Something about the scarf made me wonder if I could recreate the colours and effects on the scarf for a card and the only way I could think to achieve this was to use the emboss-resist technique and some ink blending.
I began by doing some simple emboss-resist by repeat stamping images on white card using Versamark ink and then applying clear embossing powder.
Once heat set, I blended pastel inks over the card. The embossing powder ‘resists’ the ink so the card gets coloured and the images stay white although sometimes a quick wipe with a tissue is needed to clean off any ink from the embossed images.
Round one was a success so I decided to try for the recreation of the scarf. This required ink blending first and then stamping with Versamark and applying clear embossing powder once the ink was dry.
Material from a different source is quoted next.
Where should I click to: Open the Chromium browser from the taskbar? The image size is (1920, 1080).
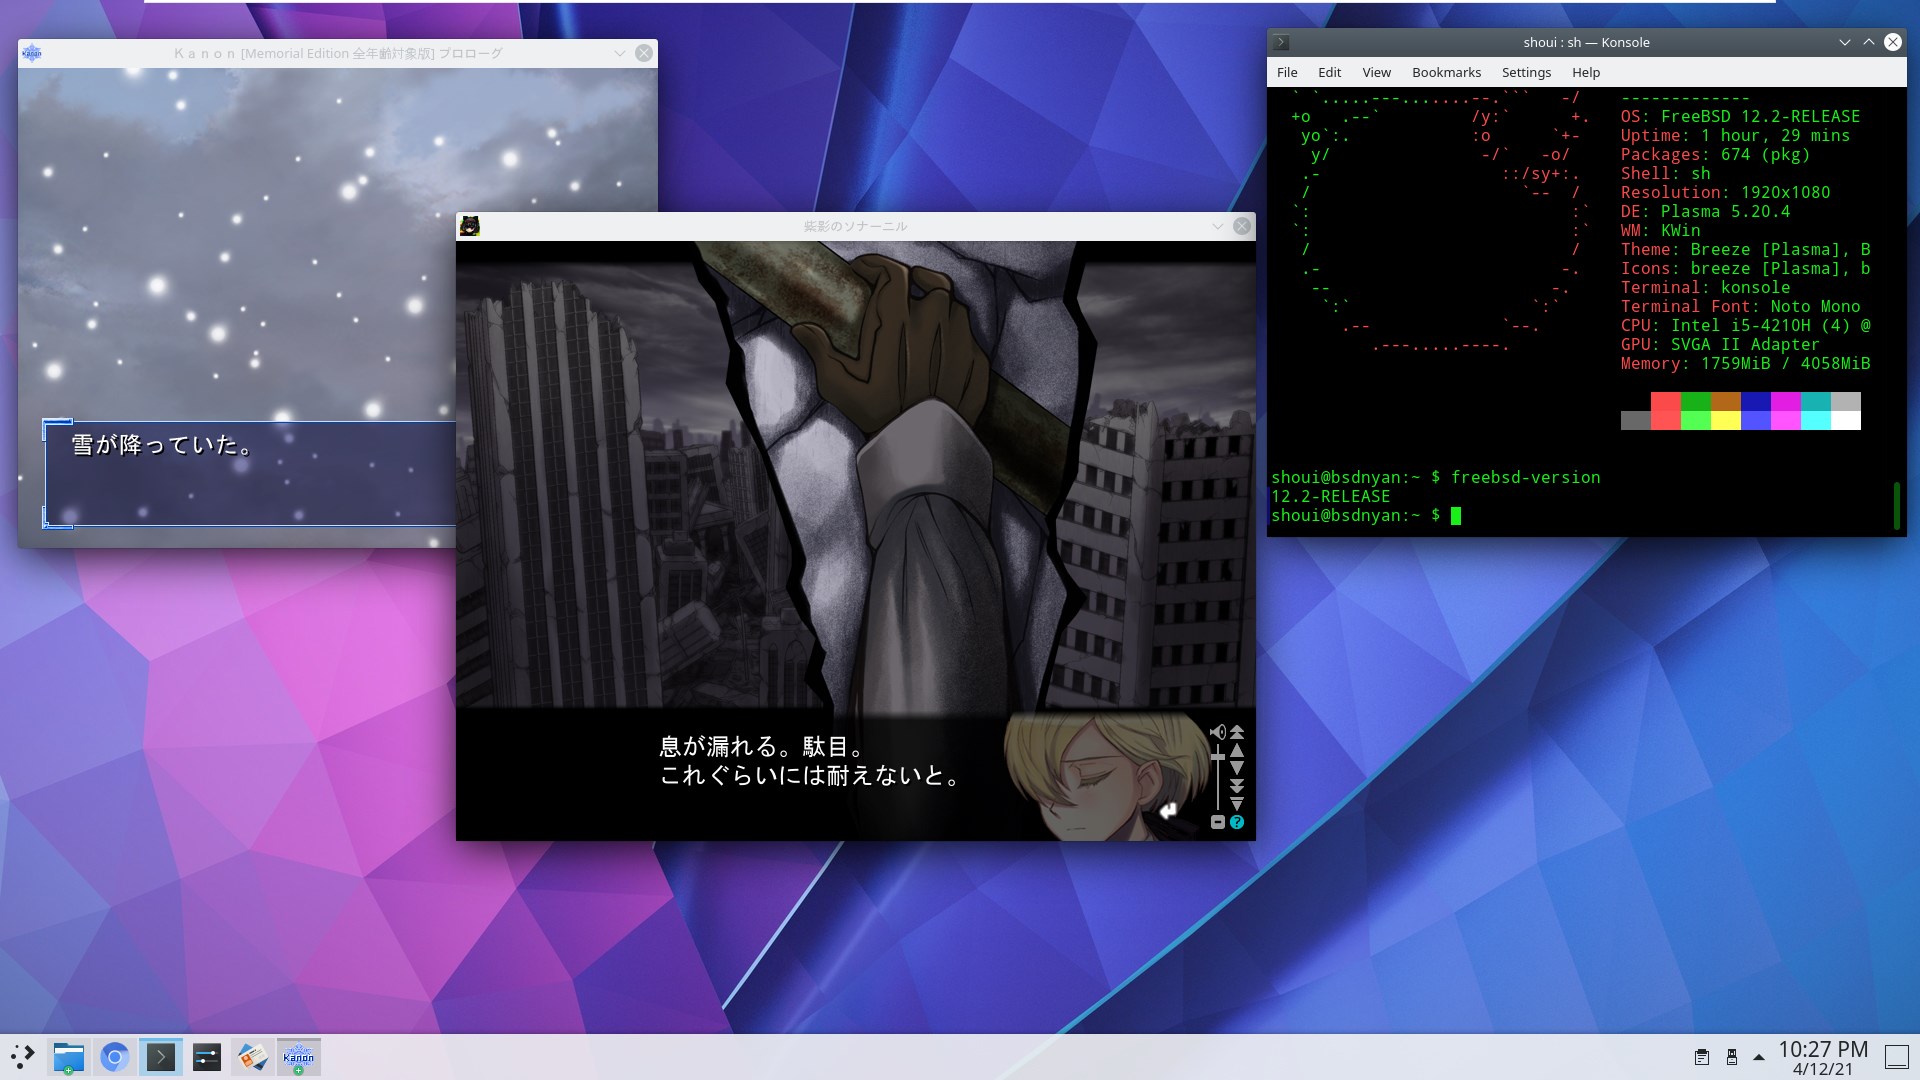(115, 1057)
Once the embossing powder was heat set, I sponged black ink over the card, adding layers until I had the depth of colour I wanted. Again, a tissue was needed at the end just to remove any black ink residue from the embossed images. I tried both pastel and bright inks and I think the brights are more suited to this technique.
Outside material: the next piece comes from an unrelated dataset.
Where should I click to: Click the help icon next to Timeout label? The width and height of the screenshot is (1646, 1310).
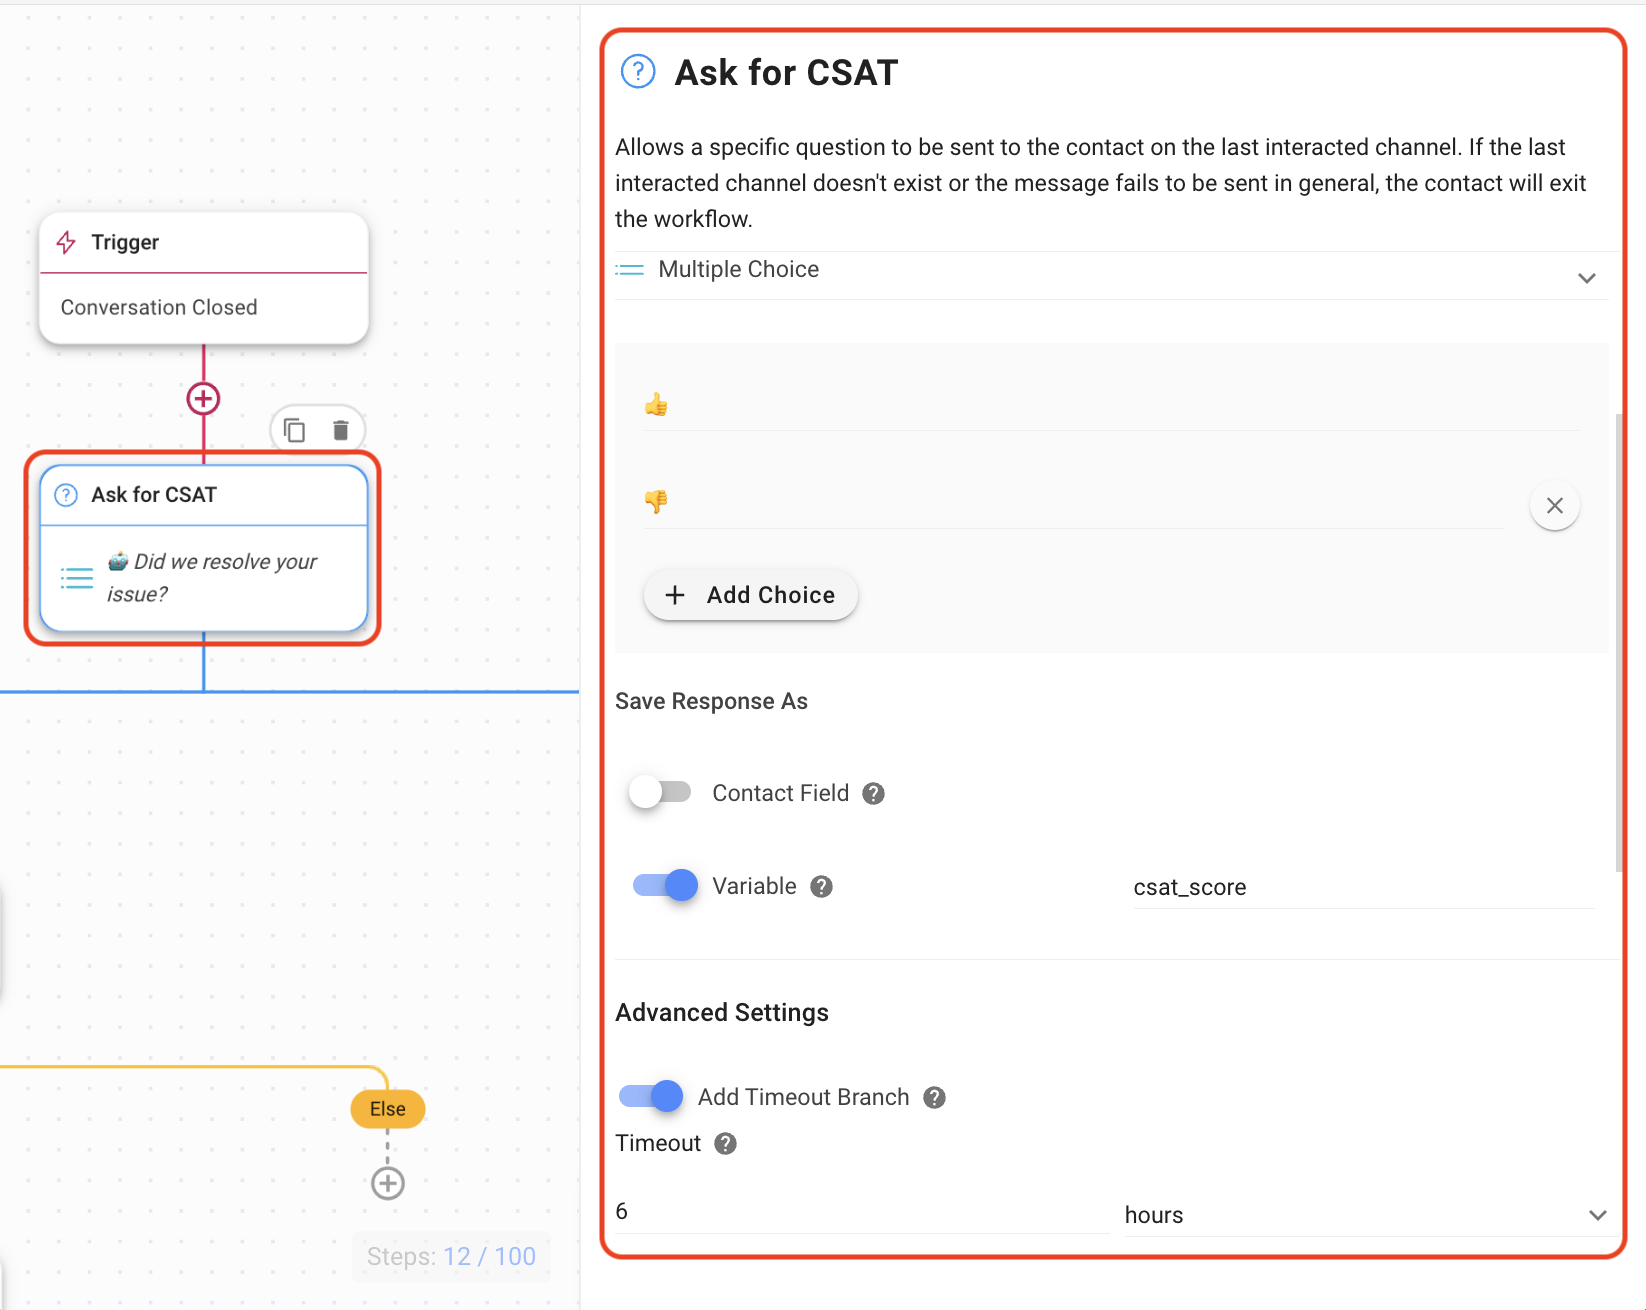click(x=725, y=1143)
I’m quite happy with the brights background and I think it looks quite similar to the scarf so mission accomplished!
The pastel under black doesn’t have quite the same contrast but still looks pretty.
I thought the two white and pastel cards were suitable for Easter cards as, whilst they don’t have the standard bunnies/chicks/eggs design, they are quite spring like.
I think it’s important when you’ve spent time making the background for that to be the focal point of the card so I only added small greetings so that the background could still shine through. A lovely little sprig of blackthorn flowers helps set the scene.
The idea for this card came to me whilst trying to think of a quick project to make an anniversary card for Mr L. It had to be quick as we were going on holiday for our anniversary and I had to make it in the hour before the taxi picked us up and I hadn’t even finished packing! Panic crafting at it’s best!! It uses the partial die cutting technique to get the opening heart shape and would be perfect for anniversary, valentine and wedding cards. I also wanted to have a go at hand lettering for the sentiment to fill the heart spaces.
Since the card for Mr L was made in somewhat of a rush, it opens the wrong way (!) and the front heart overhangs the edge. I had thought that was an error but when I made the MkII version, I realised it was due to the card stock not being wide enough so the second version is only single fold rather than bifold. I used a heart die but circle dies would also work.
The partial die cut is made by placing the die in position on the card front, overlapping the score line, and lining the top cutting pad up along the score line.
When run through the Big Shot, the die will not cut beyond the cutting pad. I trimmed the excess off down the score line to create the heart shaped front.
I die cut a smaller heart for the front and a piece of Gingham Gala DSP for the inside and decorated them with hand lettering.
I used the cat punch and some silver glimmer paper to make the two cats for the front.
I also punched two cats from the gingham paper for the back of the cats.
I reversed the cats on this card and intertwined the tails rather than having them head to head.